Of course, my counter-argument would be that the essentialists (
who never regained as much of a foothold in most of Europe as they have done in the US, anyway) simply - or should I say wilfully? - interpreted Foucault and his kith and kin in too literal a way.
While constructionism certainly uses methods developed from linguistics to show up the arbtrariness of labels, this does not have to mean that this simply "dissolves" the referents of those labels into a meaningless nothing
(unless, that is, if one employs a "bare bones" caricature of constructionism). Rather, its interest lies in showing that, as constructed terms assigned to group together various disparate experiential phenomena, these labels remain an inadequate shorthand, shaped by
external considerations and viewpoints (none of which is intrinsic to what is being 'described'), and enforcing rhetorical limits on what a labeled phenomenon (such as 'bisexuality')
may or
may not be.
The goal, in my interpretation and use of constructionism at least, was never to undermine any kind of solidarity among people who identify themselves as gay, bi, architects, philatelists,
etc., but rather to highlight the fact that the
post hoc application of labels
to experiential phenomena is
always predicated by concerns/discourses which are
external to the phenomenon, and which thus differ from person to person using the label, depending on their agenda(s).
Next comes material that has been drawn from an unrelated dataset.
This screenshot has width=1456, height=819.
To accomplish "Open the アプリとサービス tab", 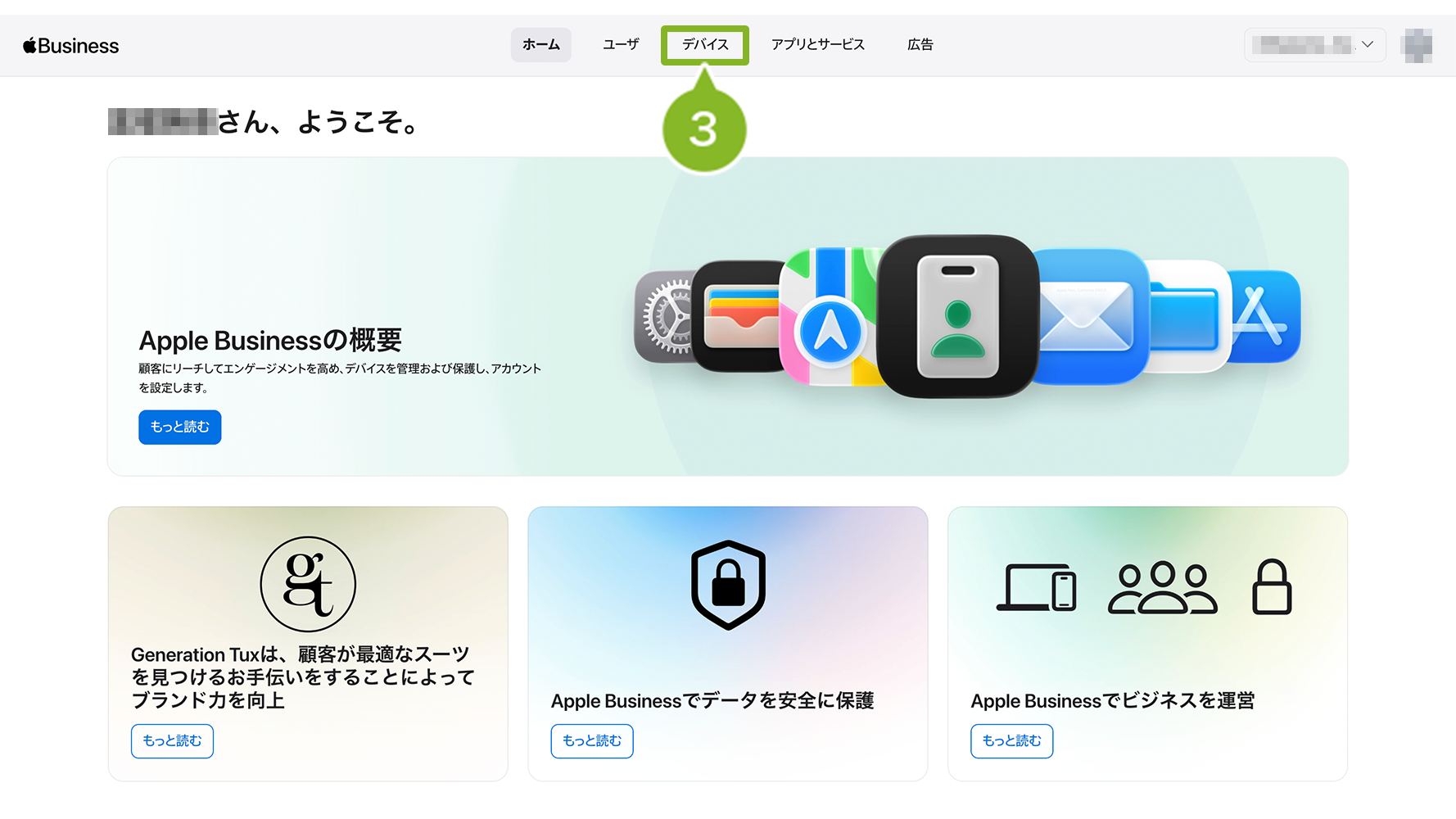I will pos(817,44).
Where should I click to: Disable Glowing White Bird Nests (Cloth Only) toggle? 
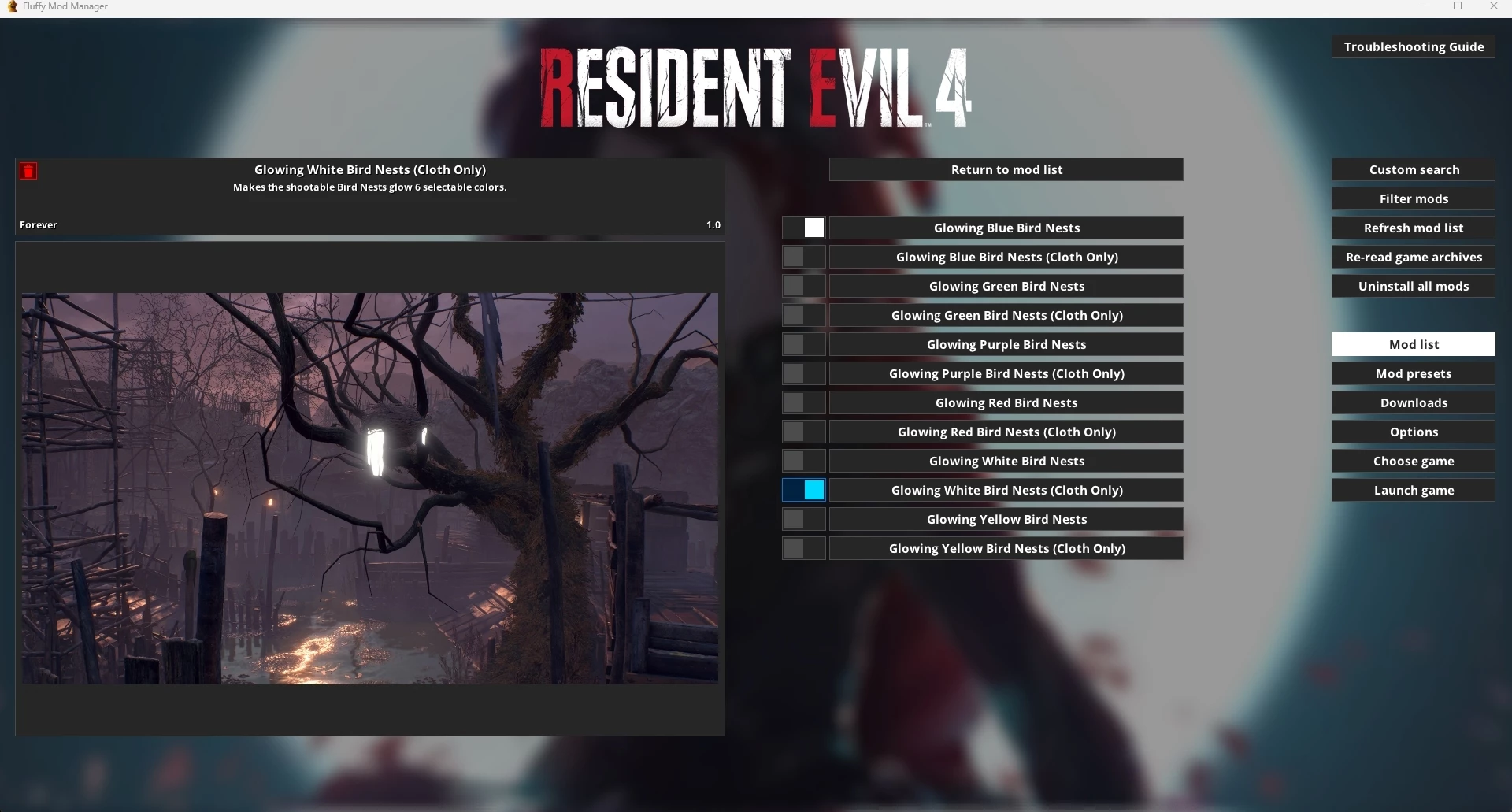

In that sense, constructionism offers a useful tool for reminding pro-diversity movements to look beyond (definitionally arbitrary and unstable) labels to actually engage with the notions of diversity and fluidity; and a reminder that those who use labels merely to delimit and 'punish' always have their viewpoints shaped by external discourse.
Thus, when one argues that "homosexual", for example, is a recent form of identity label (extending back no further than nineteenth century sexological discourse), this does not mean that people have not conceptualised male-male sexual and romantic identity in different ways prior to the emergence of that designation, or that the phenomenon may not just have existed in a non-labeled, non-codified form. It simply means that "homosexuality", as a defined concept with parameters and referents who might identify themselves within the category, is a recent application of terminology that has facilitated solidarity among those who consider themselves 'homosexual', but also among those who consider the phenomenon execrable/unnatural. Give people a definitional pigeonhole, and it can be used both to find meaning in themselves through perceived shared traits, and also to 'contain' them within as bogeypersons.
Of course, the word "heterosexual" could be used in place of "homosexual" throughout this paragraph, since it too is a recent (nineteenth-century) terminological construction with its own label; which no more means that male-female sex and relationships didn't exist prior to the emergence of the term either, it merely codified them in terms of a shorthand pigeonhole.
However, I would agree that the distinction between questioning 'labels' and questioning the 'experiential phenomena' underlying them... may well have been too subtle for those seeking to embark on a solidarity movement that required broad appeal and comprehension. If the constructionists lost out due to anything, then, it was perhaps the subtlety/complexity of their argument, which offered less chances for straightforward essentialist label-embracing statements along the lines of "we're here, we're queer, deal with it".
Stating that one simply "is" is always far less problematic than stating that one "identifies with certain socio-culturally defined labels that can be applied in highly divergent ways by different people to describe one's perceived 'state of being'."